5. Si Mme B… soutient qu’elle a présenté le 22 juin 2022 le recours prévu par les dispositions citées au point précédent contre la décision du 10 mai 2022, elle ne le produit pas et son existence ne résulte d’aucune pièce du dossier alors que la caisse conteste l’avoir jamais reçu. Mme B… ne le cite d’ailleurs pas dans son courriel du 15 décembre 2022 adressé à la caisse après réception de la mise en demeure. Enfin elle n’a pas contesté le rejet pour tardiveté de la caisse en date du 10 janvier 2023 qui mentionne que la requérante n’a pas formulé de recours auprès de la commission de recours amiable. Par suite, les conclusions de Mme B… mettant en cause le bien-fondé de l’indu de prime d’activité, qui n’ont pas été précédées de la réclamation envoyée dans le délai de deux mois prévu par les dispositions précitées, sont irrecevables et ne peuvent qu’être rejetées.
Sur la demande de remise gracieuse :
6. Malgré l’intitulé « demande de remise de dette ou échéancier » du courriel du 15 décembre 2022, ce courriel ne saurait, compte tenu de ses termes et de ses conclusions, être regardé comme une demande de remise gracieuse et il n’appartient pas au juge administratif de se prononcer sur les demandes présentées directement devant lui tendant à une remise à titre gracieux d’indus de prime d’activité. Ses conclusions sont donc également irrecevables.
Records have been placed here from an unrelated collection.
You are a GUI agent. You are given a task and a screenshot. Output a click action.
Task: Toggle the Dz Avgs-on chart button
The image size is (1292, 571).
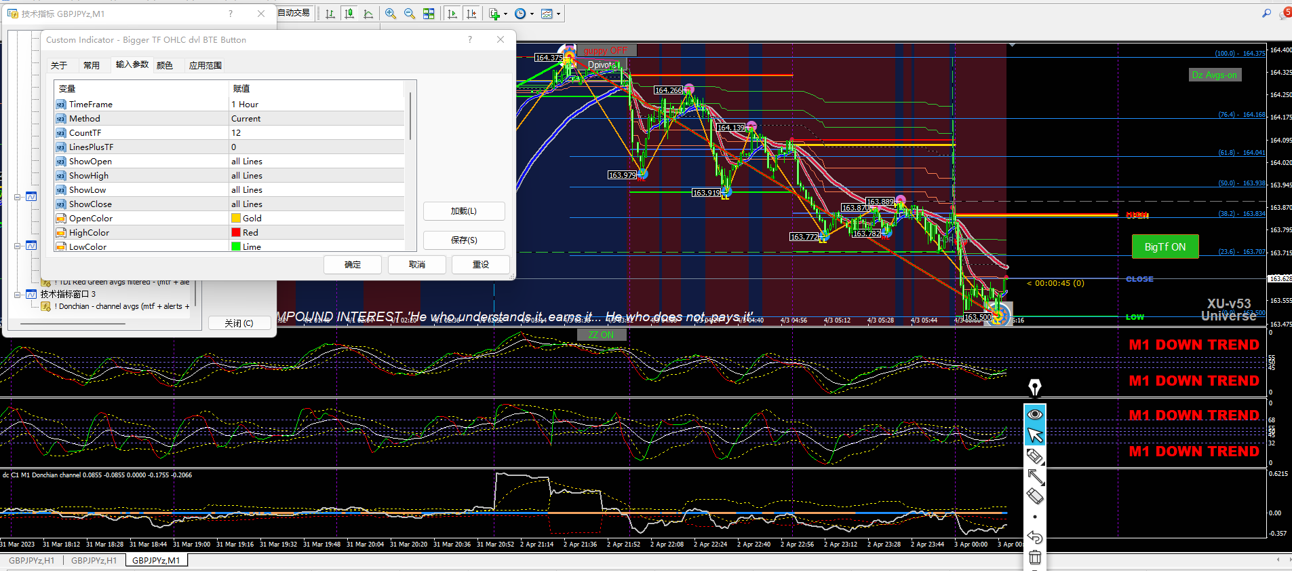(x=1214, y=75)
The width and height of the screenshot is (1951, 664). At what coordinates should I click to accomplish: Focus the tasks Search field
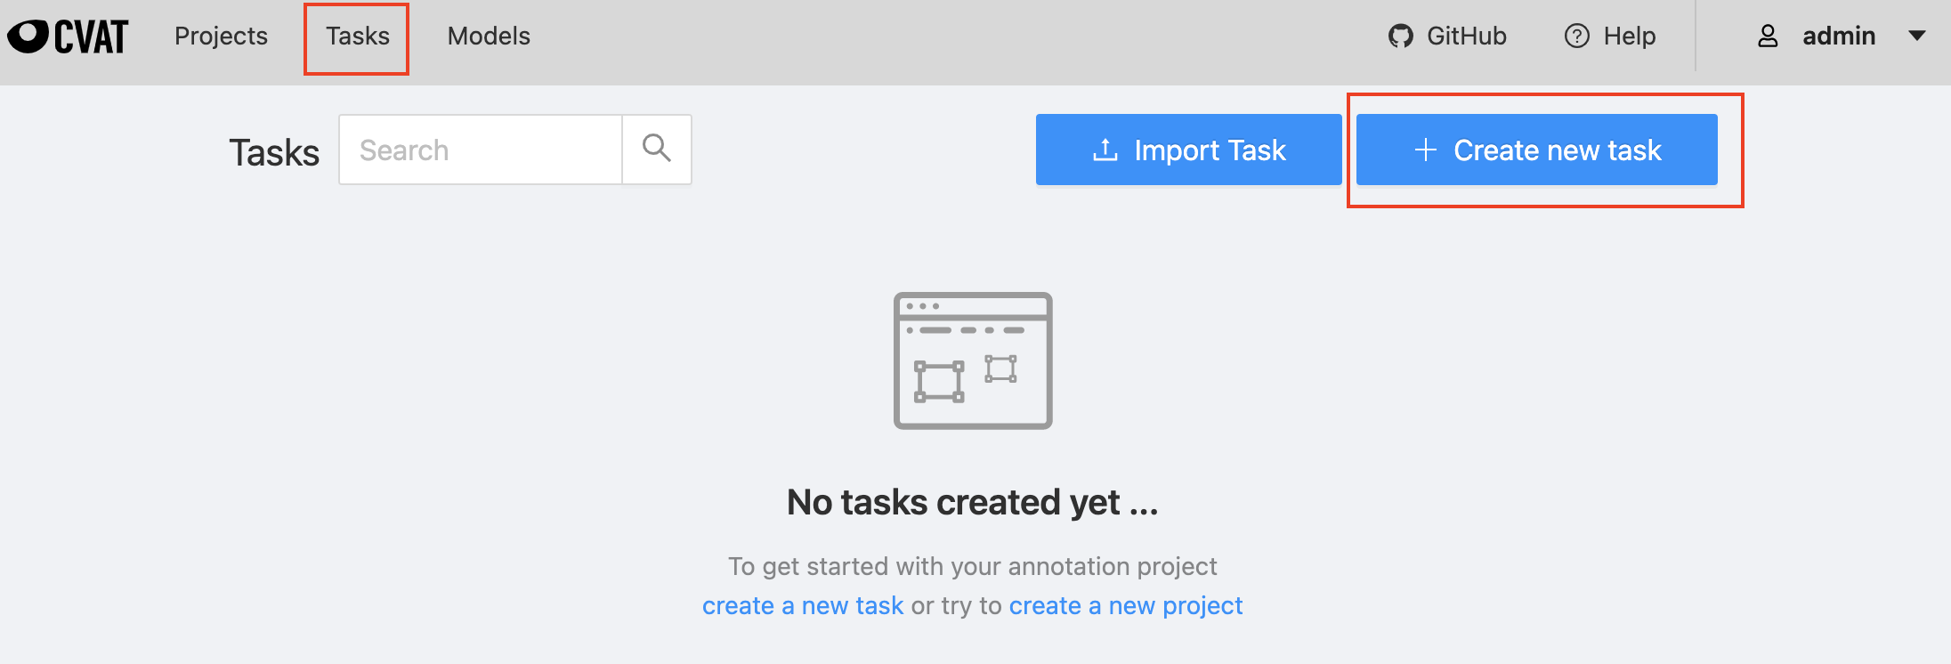(x=481, y=150)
7. La présente décision ne fait pas obstacle à ce que Mme B… sollicite de l’administration une remise gracieuse de son indu ou un échelonnement du remboursement.
8. Il résulte de tout ce qui précède que la requête de Mme B… doit être rejetée dans toutes ses conclusions.
D E C I D E :
Article 1er : La requête de Mme B… est rejetée.
Article 2 : Le présent jugement sera notifié à Mme D… B… et au ministre du travail et des solidarités.
Copie en sera adressée à la caisse d’allocations familiales de la Drôme.
Rendu public par mise à disposition au greffe le 4 février 2026 .
Le président,
J. P. A…
Le greffier,
P. MULLER
La République mande et ordonne au ministre du travail et des solidarités ou à tous commissaires de justice à ce requis en ce qui concerne les voies de droit commun contre les parties privées, de pourvoir à l’exécution de la présente décision.